Since then, many more users have reported having bricked their laptops by trying to boot Linux. The problem also appears to affect Ubuntu 12.10 and other Samsung models. The Ubuntu bug report includes posts from users reporting that the problem also affects 300E5C, NP700Z5C, NP700Z7C and NP900X4C series laptops. It does, however, only occur when Linux is booted using UEFI. It does not appear to matter whether Secure Boot is on or off. The problem can be circumvented by booting Linux using the Compatibility Support Module (CSM). UEFI firmware on many recent systems includes a CSM to enable operating systems to be booted in the same way as on computers with conventional BIOS firmware. Installing Linux alongside a Windows installation installed using UEFI mode is, however, not straightforward when booting using CSM.

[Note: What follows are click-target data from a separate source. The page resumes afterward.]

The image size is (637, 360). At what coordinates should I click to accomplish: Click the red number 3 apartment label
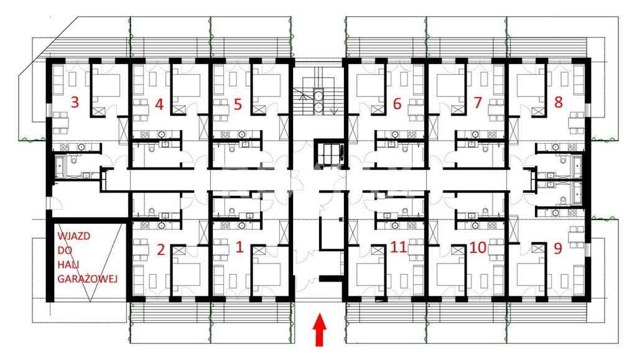pos(75,102)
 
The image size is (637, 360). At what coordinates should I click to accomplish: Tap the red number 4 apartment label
pos(159,104)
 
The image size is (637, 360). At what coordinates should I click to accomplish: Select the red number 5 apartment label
pos(238,104)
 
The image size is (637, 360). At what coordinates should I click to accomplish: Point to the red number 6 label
pos(398,103)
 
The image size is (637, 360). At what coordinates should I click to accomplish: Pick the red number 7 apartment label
pos(478,103)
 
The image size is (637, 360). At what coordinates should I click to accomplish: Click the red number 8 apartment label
pos(559,102)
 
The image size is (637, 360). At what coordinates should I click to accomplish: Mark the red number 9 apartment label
pos(558,248)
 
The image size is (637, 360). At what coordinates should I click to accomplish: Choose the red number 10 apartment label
pos(478,247)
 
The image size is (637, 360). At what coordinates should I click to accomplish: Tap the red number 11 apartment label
pos(399,247)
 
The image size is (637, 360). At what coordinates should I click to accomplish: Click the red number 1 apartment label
pos(239,247)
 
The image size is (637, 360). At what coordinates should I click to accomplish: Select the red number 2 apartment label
pos(161,249)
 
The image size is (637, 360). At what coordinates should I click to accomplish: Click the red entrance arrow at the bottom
pos(320,329)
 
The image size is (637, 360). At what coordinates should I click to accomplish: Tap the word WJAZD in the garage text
pos(73,236)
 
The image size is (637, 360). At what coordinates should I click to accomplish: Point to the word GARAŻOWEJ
pos(87,279)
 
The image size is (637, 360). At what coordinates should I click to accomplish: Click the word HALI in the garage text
pos(68,265)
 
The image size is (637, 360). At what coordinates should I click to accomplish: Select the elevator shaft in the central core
pos(330,154)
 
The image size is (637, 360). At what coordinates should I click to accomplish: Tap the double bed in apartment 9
pos(531,275)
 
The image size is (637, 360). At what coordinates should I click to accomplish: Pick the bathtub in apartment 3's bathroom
pos(59,167)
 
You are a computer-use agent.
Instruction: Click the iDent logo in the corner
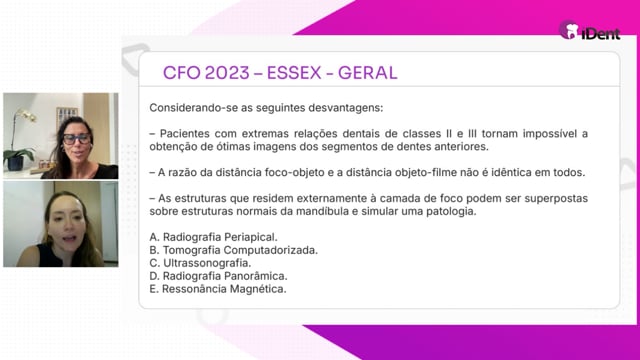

The Ubuntu development team has held talks with Samsung staff, who have identified the kernel's samsung-laptop driver as the prime suspect. This driver has previously had issues – it had caused problems for other Samsung laptop owners when booting Linux using UEFI. Also involved in analysing the problem is Intel developer Matt Fleming, who posted two kernel changes for discussion a week ago. Since one of them ensures that the Samsung driver is not activated if Linux is started using UEFI, this should resolve the problem. It appears at present that this should be sufficient to prevent damage to Samsung laptops; however, these two patches have yet to be merged into either the main Linux development tree or recently released stable and long-term kernels 3.0.61, 3.4.28 and 3.7.5.
According to Canonical's Steve Langasek, Samsung developers have been attempting to develop a firmware update to prevent the problem for several weeks. Langasek is advising users to start Ubuntu installation on Samsung notebooks from an up-to-date daily image, in which the Ubuntu development team has taken precautions to prevent the problem from arising. It is, however, not completely clear that these measures are sufficient. In addition to the samsung-laptop driver bug, there may be, it appears, other ways of messing up the hardware and firmware on some Samsung laptops to the extent that they will no longer boot.